Saturday, 30 April 2011

When you find that X, keep it.

I realize that I didn't write anything yesterday and today is in fact Saturday, the day after Friday.  You must know that I'm sending out my sincerest apologies because I know you guys watch this blog like hawks and the first thing you do when you wake up in the morning is check to see if I've written any more timeless wisdom on here.  I know. 

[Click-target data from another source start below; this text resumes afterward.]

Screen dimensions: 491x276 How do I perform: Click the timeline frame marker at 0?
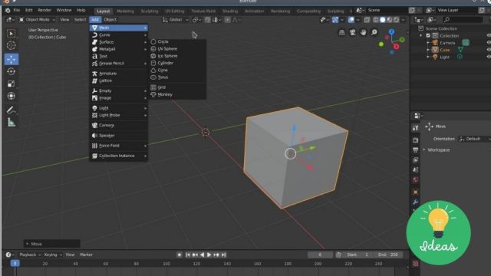15,264
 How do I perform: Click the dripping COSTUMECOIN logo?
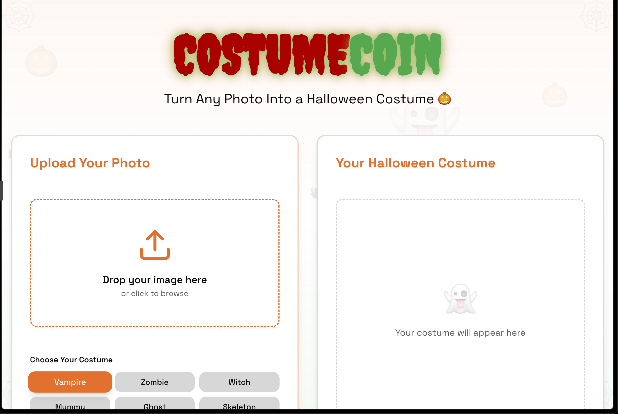[308, 54]
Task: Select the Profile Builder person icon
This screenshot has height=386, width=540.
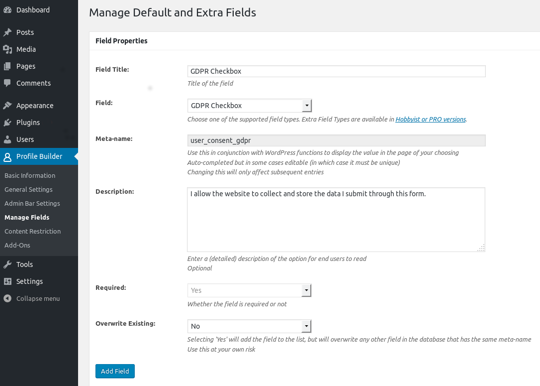Action: [x=7, y=156]
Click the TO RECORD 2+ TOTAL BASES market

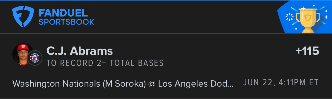[x=105, y=63]
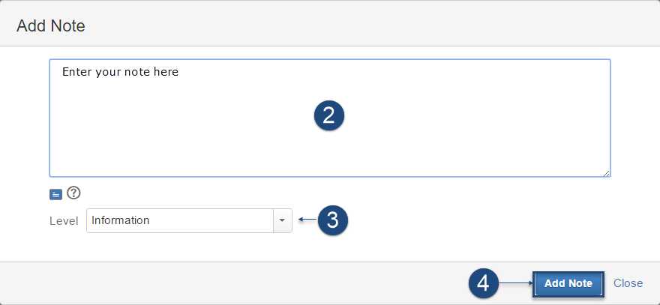This screenshot has height=305, width=660.
Task: Click the arrow pointing to Level dropdown
Action: click(x=306, y=220)
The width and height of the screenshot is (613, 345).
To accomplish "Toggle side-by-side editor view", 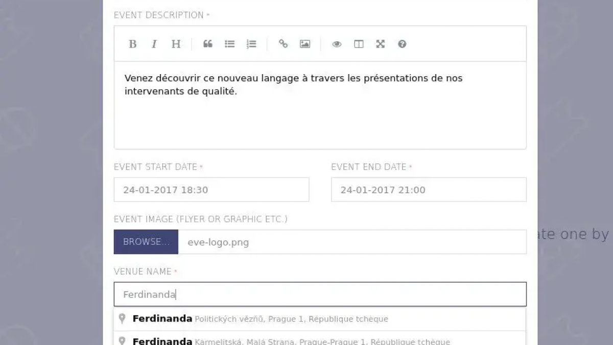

That being said, I'm afraid to go into work today because last night I totally forgot to take all of the food out of the in-kitchen freezer after I unplugged it.  Ooops.  I only remembered this morning when I opened my own fridge, looking for yogurt.  I hate it when I make mistakes.  I like to be perfect or as close as I can get to it, especially at jobs.  I want to feel as though I'm irreplaceable.  And yes, we're still talking about the kitchen job.  It's not my passion, but I like to do things well.  I think papa George probably instilled that in me as a wee little one.  Anything doing is worth doing well.  And so unwiped microwave handles and pieces of cheese on the floor sometimes plague me at night.  Hopefully I don't get yelled at tonight, but it's really out of my control.  The chicken breast has been thawed.  The fat lady has hit her last note. 

But onto the good... What was my favourite thing about this week?  Sitting cross-legged on the floor in my sunroom patio with the sun shining through the windows and making a storybook for two friends that are leaving for Australia.  I had no idea what kind of parting gift I should give them until suddenly I was struck with the idea for making a story of their trip.  Yusssss.  Parts of it looked a little like a grade two white glue art project, but I'm okay with that.  It was a touching story of two friends and their quest for happiness, taking them across the globe, only to realize that "everything they needed they already had".  So with my foam letters and travel magazines spewed across the floor, I was content.  And to be content is one of the hardest things to find and embrace, I think (complacency is different than contentment and also bad-don't confuse the two).